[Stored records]
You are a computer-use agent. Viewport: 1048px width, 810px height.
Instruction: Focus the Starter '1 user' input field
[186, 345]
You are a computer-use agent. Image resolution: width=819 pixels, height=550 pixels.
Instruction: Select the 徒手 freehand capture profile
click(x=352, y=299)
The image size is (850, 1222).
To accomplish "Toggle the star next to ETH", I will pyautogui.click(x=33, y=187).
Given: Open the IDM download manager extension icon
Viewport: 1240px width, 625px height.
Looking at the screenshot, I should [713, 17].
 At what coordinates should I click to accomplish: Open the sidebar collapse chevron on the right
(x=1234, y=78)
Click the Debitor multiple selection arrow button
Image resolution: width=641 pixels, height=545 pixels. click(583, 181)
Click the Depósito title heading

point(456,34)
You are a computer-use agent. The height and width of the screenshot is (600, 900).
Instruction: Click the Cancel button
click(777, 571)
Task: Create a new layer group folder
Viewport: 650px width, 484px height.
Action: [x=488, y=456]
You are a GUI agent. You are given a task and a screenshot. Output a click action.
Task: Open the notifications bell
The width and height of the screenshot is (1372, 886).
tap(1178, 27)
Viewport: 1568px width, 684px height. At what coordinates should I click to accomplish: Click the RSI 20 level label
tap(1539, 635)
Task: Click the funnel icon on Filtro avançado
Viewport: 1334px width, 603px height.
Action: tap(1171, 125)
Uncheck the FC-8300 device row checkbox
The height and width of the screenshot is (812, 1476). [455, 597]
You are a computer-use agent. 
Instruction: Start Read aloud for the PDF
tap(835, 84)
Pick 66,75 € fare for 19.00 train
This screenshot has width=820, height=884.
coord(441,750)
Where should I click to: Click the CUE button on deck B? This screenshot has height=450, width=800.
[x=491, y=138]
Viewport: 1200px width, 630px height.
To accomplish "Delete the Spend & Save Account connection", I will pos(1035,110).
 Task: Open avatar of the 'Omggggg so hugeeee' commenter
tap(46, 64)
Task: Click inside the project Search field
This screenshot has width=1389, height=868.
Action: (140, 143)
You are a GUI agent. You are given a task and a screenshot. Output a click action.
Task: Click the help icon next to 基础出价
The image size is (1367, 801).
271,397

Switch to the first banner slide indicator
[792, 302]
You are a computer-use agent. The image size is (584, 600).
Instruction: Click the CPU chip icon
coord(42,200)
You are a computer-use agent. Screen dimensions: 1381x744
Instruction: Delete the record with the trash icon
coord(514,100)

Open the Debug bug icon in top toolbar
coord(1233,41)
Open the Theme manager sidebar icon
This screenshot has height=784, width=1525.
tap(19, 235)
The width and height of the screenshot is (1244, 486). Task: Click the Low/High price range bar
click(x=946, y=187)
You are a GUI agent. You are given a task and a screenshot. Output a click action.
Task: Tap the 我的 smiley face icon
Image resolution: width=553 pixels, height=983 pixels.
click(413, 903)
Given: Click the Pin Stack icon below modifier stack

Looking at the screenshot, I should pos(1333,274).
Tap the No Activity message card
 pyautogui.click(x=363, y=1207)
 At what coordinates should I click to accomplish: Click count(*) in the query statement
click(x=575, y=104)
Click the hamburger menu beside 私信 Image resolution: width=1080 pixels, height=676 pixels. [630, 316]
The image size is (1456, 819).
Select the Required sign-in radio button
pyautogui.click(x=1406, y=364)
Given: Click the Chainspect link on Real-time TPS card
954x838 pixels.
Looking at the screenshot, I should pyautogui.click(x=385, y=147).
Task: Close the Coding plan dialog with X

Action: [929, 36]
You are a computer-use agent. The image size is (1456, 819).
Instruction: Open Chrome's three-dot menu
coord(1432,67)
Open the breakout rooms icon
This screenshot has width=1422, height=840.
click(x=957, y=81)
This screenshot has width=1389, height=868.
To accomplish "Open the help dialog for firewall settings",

■ Work order:
Every line above that includes the word "manager" should be listed.

■ Result of this exercise:
Given: Open the IDM download manager extension icon
Open the Theme manager sidebar icon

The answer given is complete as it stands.